The Mountain State Centers for Independent Living explains further:
“Self-image is how you perceive yourself. It is a number of self-impressions that have built up over time… These self-images can be very positive, giving a person confidence in their thoughts and actions, or negative, making a person doubtful of their capabilities and ideas.”
What you see when you look in the mirror and how you picture yourself in your head is your self-image.
As one of many “self” concepts, it’s closely related to a few others.
Self-Image vs. Self-Concept
Self-image and self–concept are strongly associated, but they’re not quite the same thing.
Self-concept is a more overarching construct than self-image; it involves how you see yourself, how you think about yourself, and how you feel about yourself. In a sense, self-image is one of the components that make up self-concept (McLeod, 2008).
Self-Image vs.
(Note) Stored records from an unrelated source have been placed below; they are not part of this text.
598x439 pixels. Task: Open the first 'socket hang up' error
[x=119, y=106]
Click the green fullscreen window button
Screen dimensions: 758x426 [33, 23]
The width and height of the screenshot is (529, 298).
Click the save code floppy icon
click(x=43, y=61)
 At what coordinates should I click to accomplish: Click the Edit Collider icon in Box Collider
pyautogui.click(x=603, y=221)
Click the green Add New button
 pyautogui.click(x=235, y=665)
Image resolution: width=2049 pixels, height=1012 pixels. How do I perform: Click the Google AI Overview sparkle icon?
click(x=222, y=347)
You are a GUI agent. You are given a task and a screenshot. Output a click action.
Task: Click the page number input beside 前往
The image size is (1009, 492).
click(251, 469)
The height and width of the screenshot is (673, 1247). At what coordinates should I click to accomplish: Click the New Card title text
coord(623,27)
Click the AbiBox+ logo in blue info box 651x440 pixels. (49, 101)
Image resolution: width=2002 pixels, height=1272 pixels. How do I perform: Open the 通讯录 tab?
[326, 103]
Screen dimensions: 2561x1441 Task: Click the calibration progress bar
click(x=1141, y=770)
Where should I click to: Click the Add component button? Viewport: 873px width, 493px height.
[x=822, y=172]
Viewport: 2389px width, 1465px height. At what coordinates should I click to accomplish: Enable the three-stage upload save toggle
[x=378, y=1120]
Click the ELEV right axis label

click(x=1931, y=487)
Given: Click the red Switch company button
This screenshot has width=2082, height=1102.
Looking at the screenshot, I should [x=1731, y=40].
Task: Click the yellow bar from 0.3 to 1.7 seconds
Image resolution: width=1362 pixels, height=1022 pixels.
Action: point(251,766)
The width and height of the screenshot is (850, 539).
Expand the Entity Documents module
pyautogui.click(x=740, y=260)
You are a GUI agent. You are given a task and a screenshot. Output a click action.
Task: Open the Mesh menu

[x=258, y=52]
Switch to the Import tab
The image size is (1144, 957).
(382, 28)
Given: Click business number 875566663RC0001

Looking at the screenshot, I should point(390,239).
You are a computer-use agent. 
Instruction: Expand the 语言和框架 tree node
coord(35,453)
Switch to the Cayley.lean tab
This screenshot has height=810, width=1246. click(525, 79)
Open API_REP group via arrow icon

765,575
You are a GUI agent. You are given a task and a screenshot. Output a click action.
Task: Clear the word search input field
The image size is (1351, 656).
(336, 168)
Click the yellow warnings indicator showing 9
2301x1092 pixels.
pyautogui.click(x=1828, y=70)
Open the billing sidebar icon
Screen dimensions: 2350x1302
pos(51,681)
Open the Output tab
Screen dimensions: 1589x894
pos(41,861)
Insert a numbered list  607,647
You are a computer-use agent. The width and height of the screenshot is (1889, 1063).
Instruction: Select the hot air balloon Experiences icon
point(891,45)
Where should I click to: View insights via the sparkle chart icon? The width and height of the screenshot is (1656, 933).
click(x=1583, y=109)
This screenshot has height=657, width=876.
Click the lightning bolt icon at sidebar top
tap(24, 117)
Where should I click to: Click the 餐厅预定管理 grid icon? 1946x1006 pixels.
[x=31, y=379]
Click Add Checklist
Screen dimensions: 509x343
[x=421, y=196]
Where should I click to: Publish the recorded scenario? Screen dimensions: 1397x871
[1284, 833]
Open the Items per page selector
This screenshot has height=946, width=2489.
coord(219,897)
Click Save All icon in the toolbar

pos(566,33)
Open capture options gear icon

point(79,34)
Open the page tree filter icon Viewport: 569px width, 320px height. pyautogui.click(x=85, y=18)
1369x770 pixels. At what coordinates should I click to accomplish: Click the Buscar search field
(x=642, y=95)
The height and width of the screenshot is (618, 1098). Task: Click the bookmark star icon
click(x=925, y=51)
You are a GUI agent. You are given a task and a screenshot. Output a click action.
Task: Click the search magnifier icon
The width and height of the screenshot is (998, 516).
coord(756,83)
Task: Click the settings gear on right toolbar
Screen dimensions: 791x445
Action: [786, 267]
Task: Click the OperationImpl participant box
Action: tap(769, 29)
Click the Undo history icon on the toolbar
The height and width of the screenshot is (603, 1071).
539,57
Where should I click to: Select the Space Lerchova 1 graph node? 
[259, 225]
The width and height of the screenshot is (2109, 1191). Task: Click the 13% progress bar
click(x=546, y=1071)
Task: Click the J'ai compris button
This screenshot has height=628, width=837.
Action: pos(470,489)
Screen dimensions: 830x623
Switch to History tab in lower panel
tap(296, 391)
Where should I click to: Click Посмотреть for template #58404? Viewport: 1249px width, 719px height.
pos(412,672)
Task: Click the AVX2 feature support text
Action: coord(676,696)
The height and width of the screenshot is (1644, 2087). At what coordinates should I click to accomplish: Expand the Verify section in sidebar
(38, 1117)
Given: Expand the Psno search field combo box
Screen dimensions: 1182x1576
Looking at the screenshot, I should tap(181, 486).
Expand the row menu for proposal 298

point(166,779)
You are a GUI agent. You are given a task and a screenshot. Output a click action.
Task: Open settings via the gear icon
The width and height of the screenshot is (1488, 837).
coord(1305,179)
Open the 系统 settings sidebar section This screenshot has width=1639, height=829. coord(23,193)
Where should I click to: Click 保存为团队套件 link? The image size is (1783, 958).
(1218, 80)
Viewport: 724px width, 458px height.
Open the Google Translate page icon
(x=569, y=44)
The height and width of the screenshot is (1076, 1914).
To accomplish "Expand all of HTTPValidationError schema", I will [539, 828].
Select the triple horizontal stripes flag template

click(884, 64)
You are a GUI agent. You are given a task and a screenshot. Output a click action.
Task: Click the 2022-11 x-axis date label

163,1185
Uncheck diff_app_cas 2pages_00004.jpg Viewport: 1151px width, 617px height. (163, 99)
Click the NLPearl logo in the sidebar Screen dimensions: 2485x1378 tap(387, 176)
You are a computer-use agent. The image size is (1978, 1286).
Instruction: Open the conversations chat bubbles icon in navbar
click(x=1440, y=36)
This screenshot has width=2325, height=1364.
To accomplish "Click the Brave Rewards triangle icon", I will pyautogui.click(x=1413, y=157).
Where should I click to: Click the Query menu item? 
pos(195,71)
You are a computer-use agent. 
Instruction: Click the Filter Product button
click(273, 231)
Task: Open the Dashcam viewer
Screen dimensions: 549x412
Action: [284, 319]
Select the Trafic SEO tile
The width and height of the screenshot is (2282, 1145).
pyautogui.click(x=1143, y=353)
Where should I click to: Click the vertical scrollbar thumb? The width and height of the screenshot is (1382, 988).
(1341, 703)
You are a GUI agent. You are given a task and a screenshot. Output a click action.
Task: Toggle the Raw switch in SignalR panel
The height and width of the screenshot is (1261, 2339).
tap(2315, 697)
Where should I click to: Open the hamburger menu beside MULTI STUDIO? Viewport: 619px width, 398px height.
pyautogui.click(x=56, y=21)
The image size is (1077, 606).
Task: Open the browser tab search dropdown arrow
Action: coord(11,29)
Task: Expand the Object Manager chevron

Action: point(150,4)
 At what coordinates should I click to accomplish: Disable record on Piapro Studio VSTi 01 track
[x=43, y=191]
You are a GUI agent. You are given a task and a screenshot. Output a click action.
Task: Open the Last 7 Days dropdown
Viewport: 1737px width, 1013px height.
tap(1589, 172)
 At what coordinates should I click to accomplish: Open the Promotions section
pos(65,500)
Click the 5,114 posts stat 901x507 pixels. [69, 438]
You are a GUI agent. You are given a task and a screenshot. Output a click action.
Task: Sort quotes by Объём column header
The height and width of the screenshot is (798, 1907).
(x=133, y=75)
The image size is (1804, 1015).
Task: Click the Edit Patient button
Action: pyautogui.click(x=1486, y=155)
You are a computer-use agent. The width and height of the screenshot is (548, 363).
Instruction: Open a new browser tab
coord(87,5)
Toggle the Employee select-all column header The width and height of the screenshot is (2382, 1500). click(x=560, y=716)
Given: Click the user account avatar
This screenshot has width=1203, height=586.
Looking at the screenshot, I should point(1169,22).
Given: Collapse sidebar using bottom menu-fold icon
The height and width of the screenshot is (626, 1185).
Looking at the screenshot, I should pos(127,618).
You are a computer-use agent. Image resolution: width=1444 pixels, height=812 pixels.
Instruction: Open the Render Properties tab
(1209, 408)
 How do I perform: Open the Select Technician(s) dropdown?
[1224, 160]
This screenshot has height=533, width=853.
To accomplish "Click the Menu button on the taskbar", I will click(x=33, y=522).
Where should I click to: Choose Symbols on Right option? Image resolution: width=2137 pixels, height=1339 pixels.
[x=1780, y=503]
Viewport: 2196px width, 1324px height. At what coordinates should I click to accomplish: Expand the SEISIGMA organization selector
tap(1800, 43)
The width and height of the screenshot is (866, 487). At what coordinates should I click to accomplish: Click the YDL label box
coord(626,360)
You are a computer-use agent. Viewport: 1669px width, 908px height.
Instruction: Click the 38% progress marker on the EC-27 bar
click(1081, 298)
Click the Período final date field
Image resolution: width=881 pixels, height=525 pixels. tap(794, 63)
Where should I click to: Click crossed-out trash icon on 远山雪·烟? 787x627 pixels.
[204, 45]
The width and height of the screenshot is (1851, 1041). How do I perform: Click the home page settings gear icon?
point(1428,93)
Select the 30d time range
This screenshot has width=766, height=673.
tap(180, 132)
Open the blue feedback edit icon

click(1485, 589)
Self-Esteem
Similarly, self-image has a lot to do with self–esteem. After all, how we see ourselves is a big contributing factor to how we feel about ourselves.
However, self-esteem goes deeper than self-image. Self-esteem is the overall sense of respect for ourselves and involves how favorably (or unfavorably) we feel about ourselves.
Having a negative self-image can certainly influence self-esteem, and having low self-esteem is likely to be accompanied by a negative self-image, but they are at least somewhat independent “self” aspects.
How Identity is Related
Identity is also a closely related concept but is also a larger and more comprehensive one than self-image. Identity is our overall idea of who we are. As self-concept and self-esteem expert Roy Baumeister puts it:
“The term ‘identity’ refers to the definitions that are created for and superimposed on the self” (1997, p. 681).
In other words, identity is the whole picture of who we believe we are—and who we tell ourselves and others that we are—while self-image is one piece of that picture.